The first CLIC-01 clinical trial launched in 2019 at The Ottawa Hospital and at BC Cancer, with support from the BioCanRx network, BC Cancer, The Ottawa Hospital Foundation and the Ontario Institute for Cancer Research. Researchers from both Ottawa and British Columbia came together to develop every aspect of the therapy, including how to manufacture it, ensure its quality, administer it to patients and ensure sufficient funding.

“We have this kind of Canadian brain trust in place to support CAR-T therapies,” explains Quizi. “Our hope is we can create even more specialized sites that can manufacture these cell products. That way, we can expand equitable access to these very complex, personalized therapies in Canada.”

Along with CAR-T cells, the Biotherapeutics Manufacturing Centre has manufactured more than a dozen other cell and virus-based products. These include stem cells for heart and lung disease, gene therapy for rare diseases, cancer-fighting viruses and, more recently, therapies and vaccines to fight COVID-19. BMC’s therapies have been used for human clinical trials in Canada, the United States, Europe and Asia.

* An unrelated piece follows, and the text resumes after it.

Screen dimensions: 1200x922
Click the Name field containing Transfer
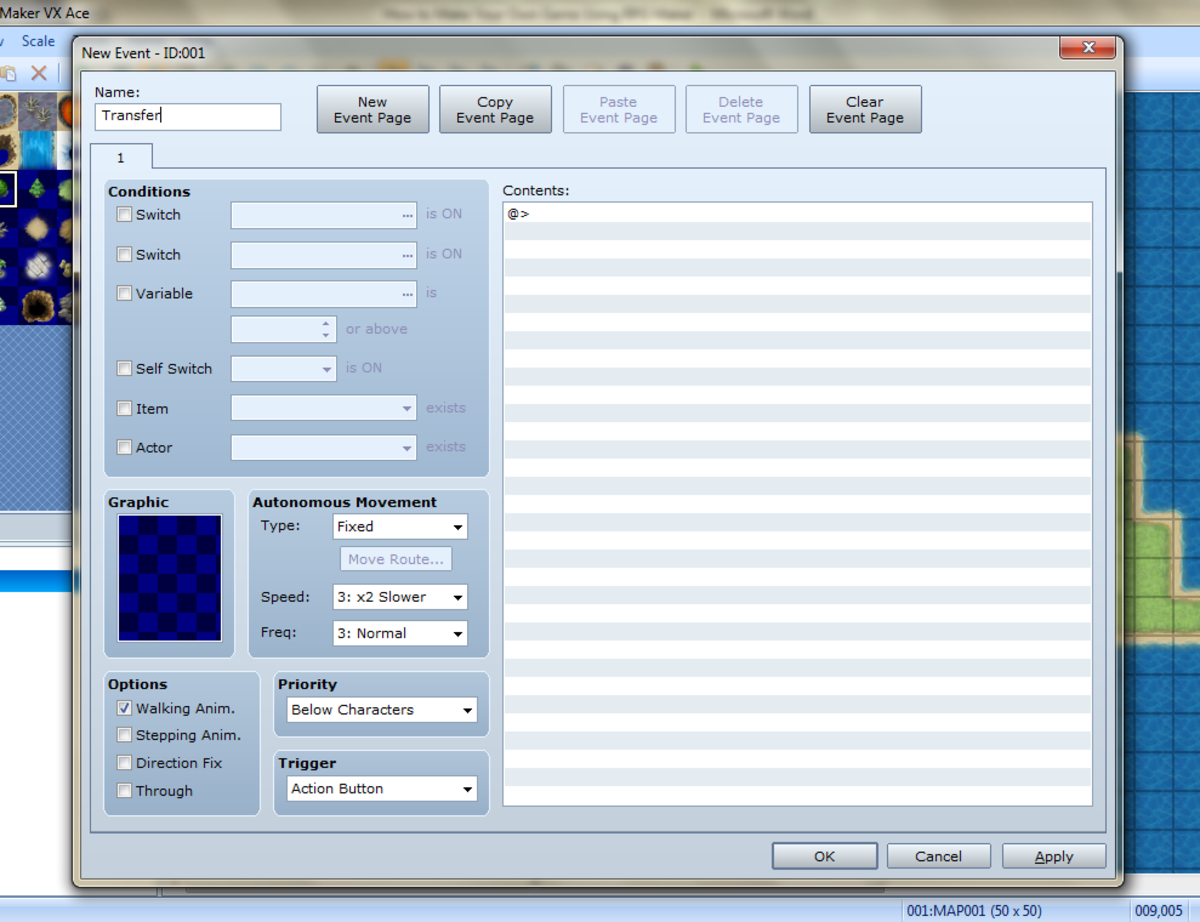[187, 116]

“Our strength is that we’ve been doing this for 15 years and we’re very nimble,” says Quizi. “We have processes in place and can offer affordable access to manufacturing for early-phase clinical trials, which can otherwise be extremely expensive. We can make products that otherwise might not be possible and provide timely access to cutting-edge therapies.”

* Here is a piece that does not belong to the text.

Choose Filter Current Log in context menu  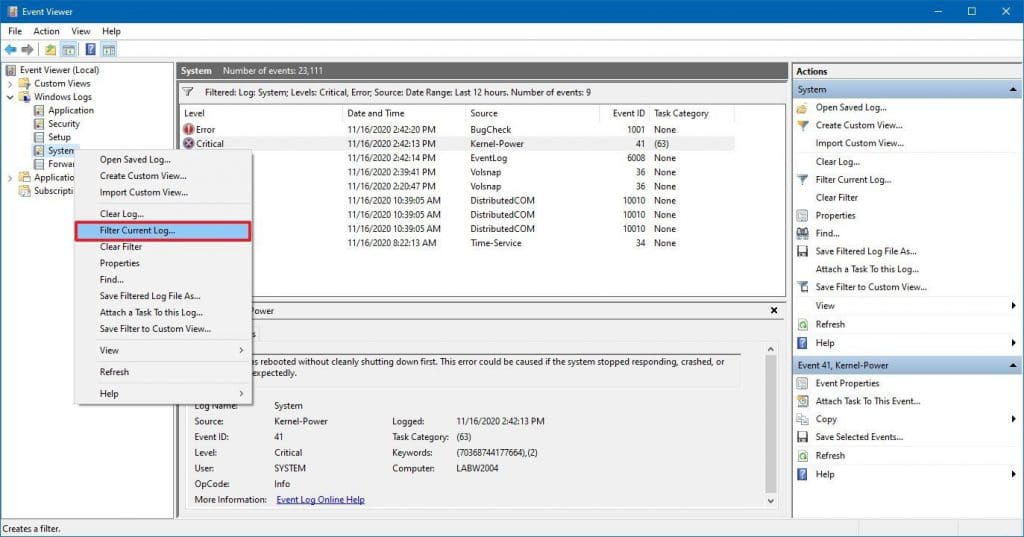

Hands-on training offered in biotherapeutics manufacturing

BMC was first funded by the Canada Foundation for Innovation and The Ottawa Hospital Foundation, which both continue to provide major support, primarily for its equipment.

BioCanRx, a Canadian network focused on accelerating cancer therapies, has provided important operational grants. BMC also receives revenue from universities, pharmaceutical companies and startups. The Canada Foundation for Innovation’s $5-million investment in BMC to date has been leveraged at least tenfold by investments from other sources, and has fostered more than five startup companies, which continue to invest in Canadian research and innovation.

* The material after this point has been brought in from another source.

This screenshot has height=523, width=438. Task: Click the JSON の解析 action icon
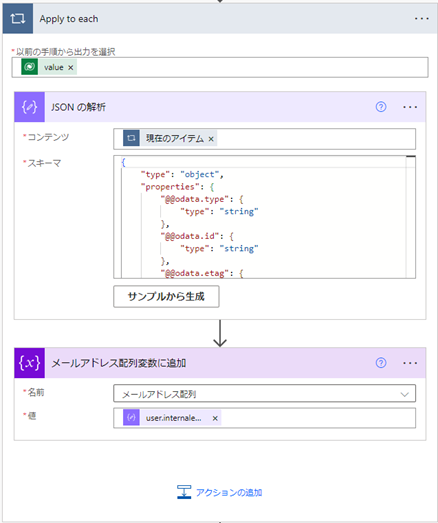point(29,107)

The Centre has eight manufacturing suites and 40 full-time staff. It also leads the only hands-on training program in Canada in biotherapeutics manufacturing – in partnership with Algonquin College, the University of Ottawa and Mitacs. The innovative training program was developed by Quizi in response to the need for highly skilled personnel in the BMC facility and others like it.

“The biomanufacturing sector is starting to take hold in Canada, with significant investments by the Government of Canada to help ensure that biomanufacturing becomes a very robust, Canadian enterprise,” Quizi says. “But we don’t have the programs in place to train the highly qualified personnel required for success.

“We recognized this before the pandemic and that’s why we created the hands-on biomanufacturing program called CanPRIME [the Canadian Partnership for Research in Immunotherapy Manufacturing Excellence],” she notes. “We invite university and college students to come on site with paid eight-month internships and see what it’s like to work in the BMC facility.”

Quizi is now leading CanPRIME’s expansion to the national level with financial and logistical support from BioCanRx. It aims to train more than 80 participants over the next five years at one of five partner facilities across Canada – in Ottawa, Toronto, Winnipeg, Edmonton and Victoria.

“I can’t emphasize enough how important these sorts of facilities are, and we’re looking forward to seeing more of them in Canada,” Quizi says. “Of course, it will take time for us to build the physical capacity that we need to become one of the leading countries in biologics manufacturing in the world. Pivotal to that is ensuring that we have a pipeline of highly qualified personnel, so we have the people we need to produce these highly complex therapies for Canadians.”